Source document >>
%%

I am working on a project that involves code in both Prolog and SQL to solve the same problem. A problem I've run across is I can't use a single database to form a hierarchy. In this list of prolog facts you can see that the "assembly" parts are related to each other.
basicpart(spoke).
basicpart(rearframe).
basicpart(handles).
basicpart(gears).
basicpart(bolt).
basicpart(nut).
basicpart(fork).
assembly(bike,[wheel,wheel,frame]).
assembly(wheel,[spoke,rim,hub]).
assembly(frame,[rearframe,frontframe]).
assembly(frontframe,[fork,handles]).
assembly(hub,[gears,axle]).
assembly(axle,[bolt,nut]).
If I put all of these "assembly" definitions into one SQL database, can I use knight moves (joining a table to itself on 2 different columns in it) to build this hierarchy in SQL in only 2 tables?
If I understand that question correctly. You cannot construct your bike with just one query (I'm not familiar with the term "knight moves"). In fact, you can -- but it must be a recursive SQL query. Because you will be computing the transitive closure of the part-subpart relationship.
Unfortunately I don't immediately know how to write these. SQL syntax is frankly abysmal and recursive SQL looks even abysmaller, so below is example code using a loop instead.
You actually need only one table to represent the data as the basicpart/1 relation does not bring anything to the table, except label certain "things" as basic. But these are also the things that do not appear in assembly/2 in the first position.
Notes:
Not using ENUMS which are not really "types" in MySQL/MariaDB but just a constraint on a field of a specific table. (Like, WTF!)
The multiset representation of the Prolog code ("a bike has two wheels") is flattened into multiple rows separately identified by a numeric surrogate id. This is due to the "First Normal Form" dogma of RDBMS practice. There is à priori nothing wrong with having multisets as values, if the query language and the RDBMS engine can support it. For example, you can have XML values in PostgreSQL complete with queries over its content, as I remember1.
DELIMITER //
DROP PROCEDURE IF EXISTS prepare;
CREATE PROCEDURE prepare()

%%

Data section >>
%%

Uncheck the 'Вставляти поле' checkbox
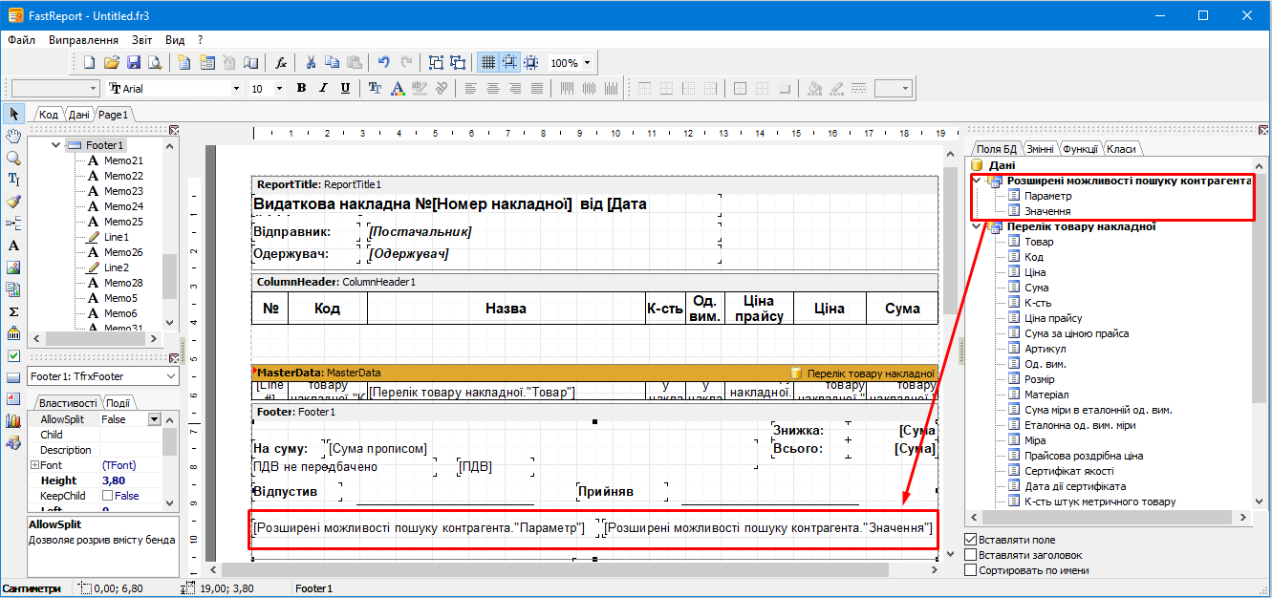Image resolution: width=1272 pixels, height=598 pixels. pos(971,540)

%%

Your instructions >>
In the Prolog and SQL thread, how many tables does the reply say are needed to represent the data?

Answer to this problem >>
Only one table.